The last time the bosque experienced a severe burn was in May 2022, when a 30-acre fire torched the forest on both sides of the river near Montaño Road.

Among the most notable non-native species Chavez-Davis and the Open Space team were tasked with killing were Siberian elm, Russian olive and tamarisk.

Many of the small sprouting trees were sprayed with herbicide, and the ones that haven’t died already will in a couple weeks.

Simon said, due to climate change and drought, the bosque has gone from a flood-driven ecosystem to a fire-prone forest.

“Fire ecology is changing in the Southwest and has changed.
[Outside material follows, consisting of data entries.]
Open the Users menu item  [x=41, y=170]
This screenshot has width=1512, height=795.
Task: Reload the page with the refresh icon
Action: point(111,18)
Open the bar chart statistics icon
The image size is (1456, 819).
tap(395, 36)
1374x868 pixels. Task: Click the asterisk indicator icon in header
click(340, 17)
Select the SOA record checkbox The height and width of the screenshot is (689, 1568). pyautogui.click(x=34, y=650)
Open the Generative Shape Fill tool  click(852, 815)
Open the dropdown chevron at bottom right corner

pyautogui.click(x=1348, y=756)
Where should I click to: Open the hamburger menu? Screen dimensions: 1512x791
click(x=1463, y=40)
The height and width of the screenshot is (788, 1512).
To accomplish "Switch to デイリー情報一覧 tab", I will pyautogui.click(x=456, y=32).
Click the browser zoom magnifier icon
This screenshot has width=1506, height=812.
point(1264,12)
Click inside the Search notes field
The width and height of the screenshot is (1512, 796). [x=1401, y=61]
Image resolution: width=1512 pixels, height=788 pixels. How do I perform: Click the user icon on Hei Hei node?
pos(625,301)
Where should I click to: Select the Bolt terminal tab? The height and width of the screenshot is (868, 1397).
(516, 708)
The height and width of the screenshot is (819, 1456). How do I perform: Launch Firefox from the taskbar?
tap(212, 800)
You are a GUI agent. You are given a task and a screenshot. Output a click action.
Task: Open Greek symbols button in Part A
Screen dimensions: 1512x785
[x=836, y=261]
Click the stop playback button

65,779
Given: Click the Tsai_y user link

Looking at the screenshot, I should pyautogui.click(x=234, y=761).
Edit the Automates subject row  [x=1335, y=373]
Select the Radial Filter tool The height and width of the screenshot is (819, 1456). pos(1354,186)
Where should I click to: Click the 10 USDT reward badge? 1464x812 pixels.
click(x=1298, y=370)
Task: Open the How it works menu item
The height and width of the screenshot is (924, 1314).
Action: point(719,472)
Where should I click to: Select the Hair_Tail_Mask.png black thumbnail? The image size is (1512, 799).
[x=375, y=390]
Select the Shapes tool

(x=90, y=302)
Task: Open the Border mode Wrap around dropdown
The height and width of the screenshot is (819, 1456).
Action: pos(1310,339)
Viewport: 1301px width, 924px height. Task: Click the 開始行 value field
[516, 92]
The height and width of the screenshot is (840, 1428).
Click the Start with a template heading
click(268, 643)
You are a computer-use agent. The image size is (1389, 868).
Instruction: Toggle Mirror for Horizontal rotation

This started a couple of decades ago, with hotter, more intense forest fires as a result of drying, less moisture and fuel buildup in forests, and we have that to a lesser extent here in the bosque, but it’s a factor,” Simon said.

Most of Bernallio County is currently in a moderate drought.

The closures were in place for roughly 10 days beginning Oct. 15. Treatments took place on 193 acres, or roughly 4% of the forest.

“We’re grateful to the Open Space Division for their hard work to protect and restore the bosque, and for completing this project quickly to get trails back open for folks to enjoy,” Staci Drangmeister, spokesperson for Mayor Tim Keller, said in a statement.

The project was funded by a $1 million Federal Emergency Management Agency grant awarded in 2019 to prevent catastrophic wildfires from happening.